Flow Measurement: An Inverse Problem Formulation
Jiwei Li, Lingyun Qiu, Zhongjing Wang, Hui Yu
TL;DR
This paper develops a PDE-based framework for flow measurement by casting it as an inverse source problem for the wave equation with data collected on a sparse boundary surface. The forward model uses a moving-particle density $f_t$ driven by a flow via push-forward and solves $(1/c^2)\partial_t^2 U-\Delta U=\lambda(x,t)f_t(x)$ to relate particle motion to acoustic measurements. A well-posed inverse problem is formulated with a gradient-based minimization, its Fréchet derivative given by $D\mathcal{J}(f)=\mathcal{F}^*(\mathcal{F}(f)-U_{data})$, and an adjoint-based time-reversal approach to compute the gradient efficiently.

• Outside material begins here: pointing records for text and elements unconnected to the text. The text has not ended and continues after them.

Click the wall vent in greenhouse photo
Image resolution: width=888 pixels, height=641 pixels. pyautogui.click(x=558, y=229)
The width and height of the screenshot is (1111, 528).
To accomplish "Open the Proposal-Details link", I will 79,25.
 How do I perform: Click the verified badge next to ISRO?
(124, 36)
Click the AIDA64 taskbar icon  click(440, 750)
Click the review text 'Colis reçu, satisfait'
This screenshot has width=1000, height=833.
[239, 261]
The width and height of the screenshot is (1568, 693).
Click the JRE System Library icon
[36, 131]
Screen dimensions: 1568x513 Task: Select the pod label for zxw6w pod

Extensive 2D numerical experiments verify accurate reconstruction of stationary and moving sources, demonstrate robustness to noise, and explore different receiver layouts and source frequencies; comparisons with virtual ADCPs indicate improved accuracy. The approach offers high-resolution, multi-point velocity field estimation in complex flows and provides a flexible framework for simulating measurement scenarios and instrument configurations.
Abstract
This paper proposes a new mathematical formulation for flow measurement based on the inverse source problem for wave equations with partial boundary measurement. Inspired by the design of acoustic Doppler current profilers (ADCPs), we formulate an inverse source problem that can recover the flow field from the observation data on a few boundary receivers. To our knowledge, this is the first mathematical model of flow measurement using partial differential equations. This model is proved well-posed, and the corresponding algorithm is derived to compute the velocity field efficiently. Extensive numerical simulations are performed to demonstrate the accuracy and robustness of our model. Our formulation is capable of simulating a variety of practical measurement scenarios.